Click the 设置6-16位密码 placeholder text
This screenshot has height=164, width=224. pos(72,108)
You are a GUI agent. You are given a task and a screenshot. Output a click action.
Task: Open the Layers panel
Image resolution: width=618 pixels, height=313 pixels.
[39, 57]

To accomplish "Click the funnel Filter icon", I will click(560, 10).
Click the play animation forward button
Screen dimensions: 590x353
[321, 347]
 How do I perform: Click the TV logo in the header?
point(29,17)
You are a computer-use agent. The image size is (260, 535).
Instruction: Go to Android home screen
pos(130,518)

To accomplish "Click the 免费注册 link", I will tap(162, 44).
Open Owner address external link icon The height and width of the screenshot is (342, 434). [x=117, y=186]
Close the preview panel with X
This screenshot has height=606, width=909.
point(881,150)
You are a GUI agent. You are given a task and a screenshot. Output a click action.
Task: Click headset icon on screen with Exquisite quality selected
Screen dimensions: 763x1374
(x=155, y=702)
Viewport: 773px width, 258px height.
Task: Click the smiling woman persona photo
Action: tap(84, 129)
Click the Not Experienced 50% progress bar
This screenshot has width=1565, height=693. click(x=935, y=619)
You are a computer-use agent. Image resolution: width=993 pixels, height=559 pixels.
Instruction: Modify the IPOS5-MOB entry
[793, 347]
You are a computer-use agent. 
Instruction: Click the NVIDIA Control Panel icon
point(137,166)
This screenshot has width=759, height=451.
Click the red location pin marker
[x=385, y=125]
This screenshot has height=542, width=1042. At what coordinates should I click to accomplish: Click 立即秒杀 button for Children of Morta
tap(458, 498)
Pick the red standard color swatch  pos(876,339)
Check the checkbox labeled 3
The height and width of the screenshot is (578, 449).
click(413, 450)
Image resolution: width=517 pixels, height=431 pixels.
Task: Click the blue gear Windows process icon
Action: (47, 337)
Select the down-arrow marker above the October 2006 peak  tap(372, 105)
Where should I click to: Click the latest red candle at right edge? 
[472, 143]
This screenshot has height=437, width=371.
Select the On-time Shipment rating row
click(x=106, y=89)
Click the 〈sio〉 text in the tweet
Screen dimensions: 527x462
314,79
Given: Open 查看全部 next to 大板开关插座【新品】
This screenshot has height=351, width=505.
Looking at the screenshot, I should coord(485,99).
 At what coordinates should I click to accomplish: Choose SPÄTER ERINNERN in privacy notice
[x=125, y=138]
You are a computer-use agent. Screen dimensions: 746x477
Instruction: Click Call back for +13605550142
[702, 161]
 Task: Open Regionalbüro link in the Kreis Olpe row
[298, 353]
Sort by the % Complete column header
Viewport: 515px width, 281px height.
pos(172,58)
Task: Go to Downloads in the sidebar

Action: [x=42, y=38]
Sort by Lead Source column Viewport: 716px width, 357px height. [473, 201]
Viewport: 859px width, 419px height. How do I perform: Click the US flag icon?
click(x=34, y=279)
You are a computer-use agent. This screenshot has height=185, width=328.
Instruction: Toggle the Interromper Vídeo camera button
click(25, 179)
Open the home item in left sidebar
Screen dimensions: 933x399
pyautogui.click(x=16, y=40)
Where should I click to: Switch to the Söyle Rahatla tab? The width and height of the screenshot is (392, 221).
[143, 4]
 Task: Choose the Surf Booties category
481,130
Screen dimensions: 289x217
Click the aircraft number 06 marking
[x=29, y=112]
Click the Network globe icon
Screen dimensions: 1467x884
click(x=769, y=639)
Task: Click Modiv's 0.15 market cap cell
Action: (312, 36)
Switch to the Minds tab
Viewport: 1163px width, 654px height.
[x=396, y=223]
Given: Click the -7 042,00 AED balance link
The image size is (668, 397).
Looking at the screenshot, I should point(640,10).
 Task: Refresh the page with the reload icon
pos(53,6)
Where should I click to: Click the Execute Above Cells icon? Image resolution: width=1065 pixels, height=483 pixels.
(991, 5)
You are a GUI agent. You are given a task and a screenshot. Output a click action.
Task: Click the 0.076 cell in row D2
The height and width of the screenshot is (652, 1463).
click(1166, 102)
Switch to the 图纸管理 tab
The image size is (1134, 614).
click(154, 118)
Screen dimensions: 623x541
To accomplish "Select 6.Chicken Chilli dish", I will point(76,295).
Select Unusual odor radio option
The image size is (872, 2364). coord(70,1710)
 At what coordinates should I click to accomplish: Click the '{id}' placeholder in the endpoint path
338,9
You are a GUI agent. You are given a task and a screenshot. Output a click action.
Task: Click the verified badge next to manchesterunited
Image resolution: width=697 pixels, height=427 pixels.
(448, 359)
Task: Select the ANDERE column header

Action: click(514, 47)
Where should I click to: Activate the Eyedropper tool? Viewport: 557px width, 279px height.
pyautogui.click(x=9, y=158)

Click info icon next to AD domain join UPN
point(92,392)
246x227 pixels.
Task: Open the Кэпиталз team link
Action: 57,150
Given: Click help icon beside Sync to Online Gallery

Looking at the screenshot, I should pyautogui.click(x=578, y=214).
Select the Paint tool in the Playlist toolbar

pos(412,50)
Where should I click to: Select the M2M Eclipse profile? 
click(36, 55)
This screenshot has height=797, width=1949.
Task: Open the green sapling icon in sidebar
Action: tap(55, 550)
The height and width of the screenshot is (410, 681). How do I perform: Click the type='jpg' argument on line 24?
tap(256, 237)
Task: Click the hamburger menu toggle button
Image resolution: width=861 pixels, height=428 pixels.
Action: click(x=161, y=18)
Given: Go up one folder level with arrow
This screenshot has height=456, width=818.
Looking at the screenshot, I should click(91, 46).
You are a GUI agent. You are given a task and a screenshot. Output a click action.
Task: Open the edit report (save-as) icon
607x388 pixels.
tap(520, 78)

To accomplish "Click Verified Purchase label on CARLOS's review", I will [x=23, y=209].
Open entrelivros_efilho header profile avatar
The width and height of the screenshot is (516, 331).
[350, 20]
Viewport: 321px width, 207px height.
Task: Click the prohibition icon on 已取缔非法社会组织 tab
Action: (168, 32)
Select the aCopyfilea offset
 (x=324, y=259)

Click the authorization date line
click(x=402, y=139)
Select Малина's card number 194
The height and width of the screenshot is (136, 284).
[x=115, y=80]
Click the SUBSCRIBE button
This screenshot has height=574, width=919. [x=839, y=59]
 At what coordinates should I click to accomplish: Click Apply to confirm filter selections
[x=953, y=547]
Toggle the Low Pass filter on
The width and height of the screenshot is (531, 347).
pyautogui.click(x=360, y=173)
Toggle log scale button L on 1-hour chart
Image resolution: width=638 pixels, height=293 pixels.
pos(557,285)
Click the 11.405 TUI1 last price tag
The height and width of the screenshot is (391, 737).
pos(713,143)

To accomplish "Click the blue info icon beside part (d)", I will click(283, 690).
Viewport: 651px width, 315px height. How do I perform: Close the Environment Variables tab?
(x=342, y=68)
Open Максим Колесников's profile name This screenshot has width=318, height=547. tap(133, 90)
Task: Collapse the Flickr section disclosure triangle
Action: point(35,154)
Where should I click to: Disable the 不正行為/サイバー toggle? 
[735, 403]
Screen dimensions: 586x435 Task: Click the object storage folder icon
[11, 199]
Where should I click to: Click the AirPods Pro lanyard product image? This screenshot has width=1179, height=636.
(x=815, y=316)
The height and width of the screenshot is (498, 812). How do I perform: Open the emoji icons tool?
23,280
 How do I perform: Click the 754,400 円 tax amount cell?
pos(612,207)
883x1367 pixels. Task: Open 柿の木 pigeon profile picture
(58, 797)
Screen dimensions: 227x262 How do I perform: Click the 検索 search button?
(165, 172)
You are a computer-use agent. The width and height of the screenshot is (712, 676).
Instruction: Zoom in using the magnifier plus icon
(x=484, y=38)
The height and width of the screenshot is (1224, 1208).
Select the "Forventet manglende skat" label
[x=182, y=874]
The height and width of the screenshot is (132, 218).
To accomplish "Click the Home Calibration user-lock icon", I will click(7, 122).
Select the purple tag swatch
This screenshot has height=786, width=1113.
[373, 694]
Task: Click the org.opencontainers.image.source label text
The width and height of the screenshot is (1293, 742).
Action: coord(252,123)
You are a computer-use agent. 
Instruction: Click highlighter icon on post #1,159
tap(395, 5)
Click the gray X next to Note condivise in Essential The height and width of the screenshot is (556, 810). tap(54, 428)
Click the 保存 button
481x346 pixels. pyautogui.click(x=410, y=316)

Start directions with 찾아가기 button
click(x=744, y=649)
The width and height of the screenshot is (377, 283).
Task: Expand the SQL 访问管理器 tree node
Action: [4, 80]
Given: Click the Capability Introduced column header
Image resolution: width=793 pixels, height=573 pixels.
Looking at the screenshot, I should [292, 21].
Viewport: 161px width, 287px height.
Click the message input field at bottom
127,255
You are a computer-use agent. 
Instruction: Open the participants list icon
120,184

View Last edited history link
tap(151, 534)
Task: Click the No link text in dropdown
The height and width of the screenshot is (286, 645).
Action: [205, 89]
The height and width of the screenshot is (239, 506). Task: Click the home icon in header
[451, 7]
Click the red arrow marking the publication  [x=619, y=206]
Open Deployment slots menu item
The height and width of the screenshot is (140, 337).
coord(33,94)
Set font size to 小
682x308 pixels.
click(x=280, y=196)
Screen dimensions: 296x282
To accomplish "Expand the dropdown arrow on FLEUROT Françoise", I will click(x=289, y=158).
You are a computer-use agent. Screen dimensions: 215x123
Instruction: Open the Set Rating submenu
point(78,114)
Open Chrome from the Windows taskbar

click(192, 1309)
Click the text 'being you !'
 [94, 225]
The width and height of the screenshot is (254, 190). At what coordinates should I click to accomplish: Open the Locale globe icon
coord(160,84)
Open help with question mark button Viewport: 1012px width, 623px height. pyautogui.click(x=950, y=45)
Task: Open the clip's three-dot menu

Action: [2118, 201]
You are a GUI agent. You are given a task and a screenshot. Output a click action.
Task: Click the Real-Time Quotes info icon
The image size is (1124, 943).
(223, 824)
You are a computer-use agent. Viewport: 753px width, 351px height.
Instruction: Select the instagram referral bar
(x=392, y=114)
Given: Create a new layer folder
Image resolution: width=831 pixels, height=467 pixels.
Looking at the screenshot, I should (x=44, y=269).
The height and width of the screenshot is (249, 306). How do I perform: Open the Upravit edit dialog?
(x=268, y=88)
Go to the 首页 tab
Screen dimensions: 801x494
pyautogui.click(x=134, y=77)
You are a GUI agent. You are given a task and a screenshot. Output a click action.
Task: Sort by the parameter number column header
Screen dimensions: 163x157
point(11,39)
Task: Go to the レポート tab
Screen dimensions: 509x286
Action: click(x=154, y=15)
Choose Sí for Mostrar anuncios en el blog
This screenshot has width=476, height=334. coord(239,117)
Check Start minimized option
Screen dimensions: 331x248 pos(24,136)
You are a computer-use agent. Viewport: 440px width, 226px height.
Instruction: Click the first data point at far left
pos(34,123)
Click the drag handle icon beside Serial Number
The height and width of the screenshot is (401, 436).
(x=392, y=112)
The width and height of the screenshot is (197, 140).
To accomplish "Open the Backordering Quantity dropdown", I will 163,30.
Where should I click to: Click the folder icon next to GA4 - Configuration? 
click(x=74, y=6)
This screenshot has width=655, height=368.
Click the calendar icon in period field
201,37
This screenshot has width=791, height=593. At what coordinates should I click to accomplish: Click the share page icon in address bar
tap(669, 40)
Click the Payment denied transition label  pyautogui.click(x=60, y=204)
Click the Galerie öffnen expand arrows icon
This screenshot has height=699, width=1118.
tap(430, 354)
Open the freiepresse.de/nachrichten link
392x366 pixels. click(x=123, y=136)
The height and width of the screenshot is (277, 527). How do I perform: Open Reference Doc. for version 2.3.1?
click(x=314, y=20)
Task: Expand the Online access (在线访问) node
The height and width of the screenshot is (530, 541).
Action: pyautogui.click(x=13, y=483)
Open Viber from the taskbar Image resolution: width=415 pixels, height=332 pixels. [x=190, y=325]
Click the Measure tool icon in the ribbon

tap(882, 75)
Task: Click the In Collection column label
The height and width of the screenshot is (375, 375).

* * *

(Required action)
Only the lines above from the one with "You are a computer-use agent. Screen dimensions: 215x123" through the one with "Given: Create a new layer folder" should be duplicated, character for character.

(Response area)
You are a computer-use agent. Screen dimensions: 215x123
Instruction: Open the Set Rating submenu
point(78,114)
Open Chrome from the Windows taskbar

click(192, 1309)
Click the text 'being you !'
 [94, 225]
The width and height of the screenshot is (254, 190). At what coordinates should I click to accomplish: Open the Locale globe icon
coord(160,84)
Open help with question mark button Viewport: 1012px width, 623px height. pyautogui.click(x=950, y=45)
Task: Open the clip's three-dot menu

Action: [2118, 201]
You are a GUI agent. You are given a task and a screenshot. Output a click action.
Task: Click the Real-Time Quotes info icon
The image size is (1124, 943).
(223, 824)
You are a computer-use agent. Viewport: 753px width, 351px height.
Instruction: Select the instagram referral bar
(x=392, y=114)
Given: Create a new layer folder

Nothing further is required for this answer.